_Problem to work on_. Render every entry verbatim.

[Collected data]

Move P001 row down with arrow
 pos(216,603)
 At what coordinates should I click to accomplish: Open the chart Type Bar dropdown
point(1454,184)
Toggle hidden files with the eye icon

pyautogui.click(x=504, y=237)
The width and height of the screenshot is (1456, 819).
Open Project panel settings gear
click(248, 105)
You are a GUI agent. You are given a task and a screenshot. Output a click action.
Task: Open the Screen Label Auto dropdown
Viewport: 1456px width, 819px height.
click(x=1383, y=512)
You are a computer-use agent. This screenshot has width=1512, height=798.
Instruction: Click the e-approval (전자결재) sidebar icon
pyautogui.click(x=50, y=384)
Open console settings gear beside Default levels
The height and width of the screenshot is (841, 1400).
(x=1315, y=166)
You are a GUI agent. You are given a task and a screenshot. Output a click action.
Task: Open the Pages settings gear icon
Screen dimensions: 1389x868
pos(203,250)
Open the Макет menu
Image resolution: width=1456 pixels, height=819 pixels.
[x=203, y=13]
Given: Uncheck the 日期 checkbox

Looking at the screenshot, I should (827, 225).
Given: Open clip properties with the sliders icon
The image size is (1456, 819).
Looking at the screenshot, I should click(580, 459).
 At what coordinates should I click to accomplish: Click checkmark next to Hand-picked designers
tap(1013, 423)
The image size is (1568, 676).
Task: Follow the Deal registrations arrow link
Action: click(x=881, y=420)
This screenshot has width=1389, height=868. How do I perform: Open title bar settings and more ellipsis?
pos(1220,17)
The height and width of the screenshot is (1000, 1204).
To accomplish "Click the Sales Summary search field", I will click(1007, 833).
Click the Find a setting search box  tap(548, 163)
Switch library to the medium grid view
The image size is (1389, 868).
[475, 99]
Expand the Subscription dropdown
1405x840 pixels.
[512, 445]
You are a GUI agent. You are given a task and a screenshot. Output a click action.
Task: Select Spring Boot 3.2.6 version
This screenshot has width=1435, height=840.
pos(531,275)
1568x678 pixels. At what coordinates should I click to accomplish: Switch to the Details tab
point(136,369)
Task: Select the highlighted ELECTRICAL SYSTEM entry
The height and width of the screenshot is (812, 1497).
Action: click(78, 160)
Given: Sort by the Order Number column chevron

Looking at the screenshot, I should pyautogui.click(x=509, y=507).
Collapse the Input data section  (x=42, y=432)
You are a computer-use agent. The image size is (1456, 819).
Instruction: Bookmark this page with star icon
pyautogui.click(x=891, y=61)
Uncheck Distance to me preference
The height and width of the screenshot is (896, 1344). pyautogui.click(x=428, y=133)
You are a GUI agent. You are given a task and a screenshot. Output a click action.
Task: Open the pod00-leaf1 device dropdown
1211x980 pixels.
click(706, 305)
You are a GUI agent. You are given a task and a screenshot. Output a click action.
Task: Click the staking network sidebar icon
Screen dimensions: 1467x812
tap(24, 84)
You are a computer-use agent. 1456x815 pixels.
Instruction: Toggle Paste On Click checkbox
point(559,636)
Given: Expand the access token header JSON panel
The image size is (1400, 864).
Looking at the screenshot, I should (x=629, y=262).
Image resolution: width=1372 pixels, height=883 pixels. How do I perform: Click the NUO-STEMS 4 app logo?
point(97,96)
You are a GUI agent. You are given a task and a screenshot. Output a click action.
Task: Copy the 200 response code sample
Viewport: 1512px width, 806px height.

_Task output_.
Move P001 row down with arrow
 pos(216,603)
 At what coordinates should I click to accomplish: Open the chart Type Bar dropdown
point(1454,184)
Toggle hidden files with the eye icon

pyautogui.click(x=504, y=237)
The width and height of the screenshot is (1456, 819).
Open Project panel settings gear
click(248, 105)
You are a GUI agent. You are given a task and a screenshot. Output a click action.
Task: Open the Screen Label Auto dropdown
Viewport: 1456px width, 819px height.
click(x=1383, y=512)
You are a computer-use agent. This screenshot has width=1512, height=798.
Instruction: Click the e-approval (전자결재) sidebar icon
pyautogui.click(x=50, y=384)
Open console settings gear beside Default levels
The height and width of the screenshot is (841, 1400).
(x=1315, y=166)
You are a GUI agent. You are given a task and a screenshot. Output a click action.
Task: Open the Pages settings gear icon
Screen dimensions: 1389x868
pos(203,250)
Open the Макет menu
Image resolution: width=1456 pixels, height=819 pixels.
[x=203, y=13]
Given: Uncheck the 日期 checkbox

Looking at the screenshot, I should (827, 225).
Given: Open clip properties with the sliders icon
The image size is (1456, 819).
Looking at the screenshot, I should click(580, 459).
 At what coordinates should I click to accomplish: Click checkmark next to Hand-picked designers
tap(1013, 423)
The image size is (1568, 676).
Task: Follow the Deal registrations arrow link
Action: click(x=881, y=420)
This screenshot has width=1389, height=868. How do I perform: Open title bar settings and more ellipsis?
pos(1220,17)
The height and width of the screenshot is (1000, 1204).
To accomplish "Click the Sales Summary search field", I will click(1007, 833).
Click the Find a setting search box  tap(548, 163)
Switch library to the medium grid view
The image size is (1389, 868).
[475, 99]
Expand the Subscription dropdown
1405x840 pixels.
[512, 445]
You are a GUI agent. You are given a task and a screenshot. Output a click action.
Task: Select Spring Boot 3.2.6 version
This screenshot has width=1435, height=840.
pos(531,275)
1568x678 pixels. At what coordinates should I click to accomplish: Switch to the Details tab
point(136,369)
Task: Select the highlighted ELECTRICAL SYSTEM entry
The height and width of the screenshot is (812, 1497).
Action: click(78, 160)
Given: Sort by the Order Number column chevron

Looking at the screenshot, I should pyautogui.click(x=509, y=507).
Collapse the Input data section  (x=42, y=432)
You are a computer-use agent. The image size is (1456, 819).
Instruction: Bookmark this page with star icon
pyautogui.click(x=891, y=61)
Uncheck Distance to me preference
The height and width of the screenshot is (896, 1344). pyautogui.click(x=428, y=133)
You are a GUI agent. You are given a task and a screenshot. Output a click action.
Task: Open the pod00-leaf1 device dropdown
1211x980 pixels.
click(706, 305)
You are a GUI agent. You are given a task and a screenshot. Output a click action.
Task: Click the staking network sidebar icon
Screen dimensions: 1467x812
tap(24, 84)
You are a computer-use agent. 1456x815 pixels.
Instruction: Toggle Paste On Click checkbox
point(559,636)
Given: Expand the access token header JSON panel
The image size is (1400, 864).
Looking at the screenshot, I should (x=629, y=262).
Image resolution: width=1372 pixels, height=883 pixels. How do I perform: Click the NUO-STEMS 4 app logo?
point(97,96)
You are a GUI agent. You are given a task and a screenshot. Output a click action.
Task: Copy the 200 response code sample
Viewport: 1512px width, 806px height.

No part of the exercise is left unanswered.